• [Aim of the exercise]
Duplicate the records below, beginning at the line containing "blue heading 贯通式?" and ending after the line containing "point(73,546)", and leave the pictures out of your copy.

• [Records supplied]
-- -- --
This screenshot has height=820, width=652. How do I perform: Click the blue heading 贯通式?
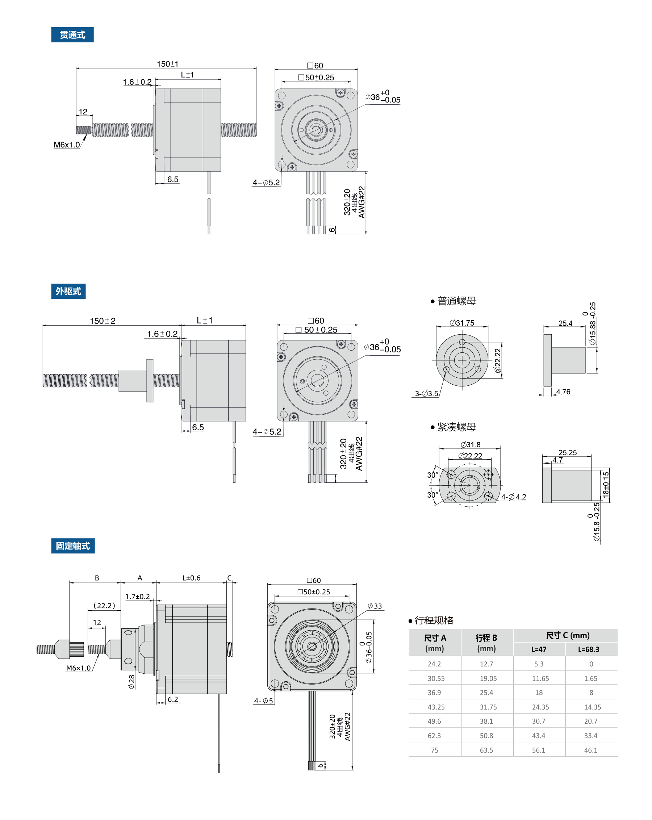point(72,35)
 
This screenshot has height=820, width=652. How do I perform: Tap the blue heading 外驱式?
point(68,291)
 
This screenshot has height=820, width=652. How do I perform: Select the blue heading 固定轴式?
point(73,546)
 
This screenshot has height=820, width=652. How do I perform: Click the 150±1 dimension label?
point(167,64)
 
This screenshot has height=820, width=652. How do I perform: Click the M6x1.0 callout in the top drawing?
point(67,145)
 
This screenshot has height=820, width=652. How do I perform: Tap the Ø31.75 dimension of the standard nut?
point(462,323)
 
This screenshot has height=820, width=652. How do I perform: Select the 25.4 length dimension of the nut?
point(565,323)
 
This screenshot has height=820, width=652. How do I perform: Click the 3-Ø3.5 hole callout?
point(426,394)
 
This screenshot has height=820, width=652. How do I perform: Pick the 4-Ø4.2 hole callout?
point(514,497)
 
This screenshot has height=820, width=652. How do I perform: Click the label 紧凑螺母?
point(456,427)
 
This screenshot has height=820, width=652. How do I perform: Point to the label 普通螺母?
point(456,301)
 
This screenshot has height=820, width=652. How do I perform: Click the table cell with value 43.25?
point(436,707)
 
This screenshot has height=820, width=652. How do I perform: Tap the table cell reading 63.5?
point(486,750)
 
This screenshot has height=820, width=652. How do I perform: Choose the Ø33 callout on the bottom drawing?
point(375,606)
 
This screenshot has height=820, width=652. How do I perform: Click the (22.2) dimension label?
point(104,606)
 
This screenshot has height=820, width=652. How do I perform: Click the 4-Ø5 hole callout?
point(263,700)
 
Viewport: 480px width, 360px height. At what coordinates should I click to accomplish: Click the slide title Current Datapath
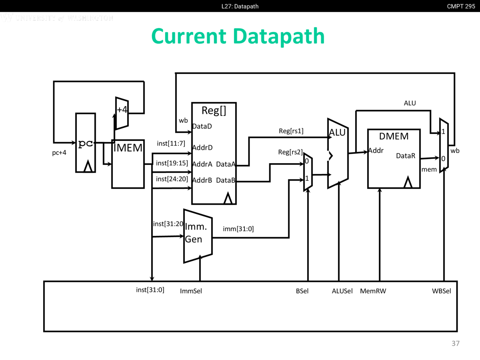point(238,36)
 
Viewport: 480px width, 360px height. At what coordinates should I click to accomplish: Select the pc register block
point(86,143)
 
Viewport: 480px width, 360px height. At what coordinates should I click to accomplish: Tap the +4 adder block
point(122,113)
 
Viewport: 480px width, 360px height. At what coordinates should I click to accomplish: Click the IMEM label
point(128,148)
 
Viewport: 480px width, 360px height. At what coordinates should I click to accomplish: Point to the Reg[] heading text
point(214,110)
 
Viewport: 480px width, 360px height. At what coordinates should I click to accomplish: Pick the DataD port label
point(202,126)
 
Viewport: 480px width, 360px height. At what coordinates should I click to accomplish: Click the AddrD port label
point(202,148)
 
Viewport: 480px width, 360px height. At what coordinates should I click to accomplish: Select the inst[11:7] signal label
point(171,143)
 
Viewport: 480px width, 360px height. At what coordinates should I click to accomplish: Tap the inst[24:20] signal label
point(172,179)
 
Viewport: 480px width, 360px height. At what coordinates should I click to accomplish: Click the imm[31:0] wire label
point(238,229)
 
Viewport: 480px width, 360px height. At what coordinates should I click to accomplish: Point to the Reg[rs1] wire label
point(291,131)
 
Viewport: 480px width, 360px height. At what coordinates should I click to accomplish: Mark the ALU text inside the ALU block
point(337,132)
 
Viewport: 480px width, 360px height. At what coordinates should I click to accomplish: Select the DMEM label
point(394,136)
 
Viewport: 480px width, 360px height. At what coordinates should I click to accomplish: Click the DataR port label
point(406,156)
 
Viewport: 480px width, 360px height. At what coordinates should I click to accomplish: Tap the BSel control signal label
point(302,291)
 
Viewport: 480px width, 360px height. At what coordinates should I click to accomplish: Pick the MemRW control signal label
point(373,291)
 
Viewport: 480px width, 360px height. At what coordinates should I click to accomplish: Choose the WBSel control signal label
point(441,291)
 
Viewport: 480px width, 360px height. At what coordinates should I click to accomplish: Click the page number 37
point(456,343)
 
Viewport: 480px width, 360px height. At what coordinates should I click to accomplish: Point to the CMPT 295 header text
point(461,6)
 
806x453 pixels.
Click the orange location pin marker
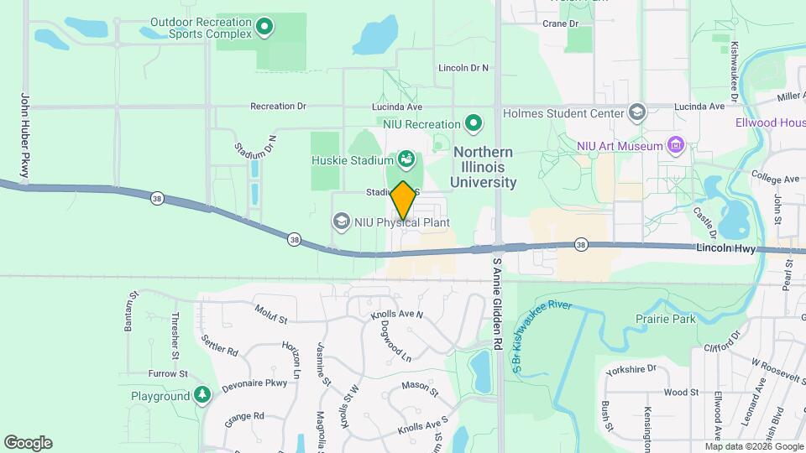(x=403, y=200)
-- -- --
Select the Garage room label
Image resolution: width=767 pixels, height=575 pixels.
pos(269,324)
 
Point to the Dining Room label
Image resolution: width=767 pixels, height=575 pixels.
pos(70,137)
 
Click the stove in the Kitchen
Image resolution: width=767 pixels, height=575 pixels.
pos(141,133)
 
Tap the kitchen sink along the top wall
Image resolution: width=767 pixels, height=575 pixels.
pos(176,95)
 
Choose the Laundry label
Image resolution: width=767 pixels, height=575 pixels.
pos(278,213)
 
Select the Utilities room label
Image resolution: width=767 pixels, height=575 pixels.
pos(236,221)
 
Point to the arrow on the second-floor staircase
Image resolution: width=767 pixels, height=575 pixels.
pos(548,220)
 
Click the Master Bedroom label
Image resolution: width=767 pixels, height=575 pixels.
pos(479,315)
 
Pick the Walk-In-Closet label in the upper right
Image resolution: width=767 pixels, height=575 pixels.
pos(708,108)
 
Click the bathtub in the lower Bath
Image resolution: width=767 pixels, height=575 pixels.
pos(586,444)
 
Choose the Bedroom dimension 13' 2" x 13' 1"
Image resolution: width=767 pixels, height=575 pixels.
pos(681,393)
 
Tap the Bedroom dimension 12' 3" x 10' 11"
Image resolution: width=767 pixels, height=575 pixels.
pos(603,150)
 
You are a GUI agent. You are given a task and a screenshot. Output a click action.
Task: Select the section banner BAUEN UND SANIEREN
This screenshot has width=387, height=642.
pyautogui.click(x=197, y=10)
-- -- --
• [Written answer]
This screenshot has height=820, width=652. How do I perform: Click the blue heading 贯通式?
point(72,35)
 
This screenshot has height=820, width=652. How do I perform: Tap the blue heading 外驱式?
point(68,291)
 
This screenshot has height=820, width=652. How do I perform: Select the blue heading 固定轴式?
point(73,546)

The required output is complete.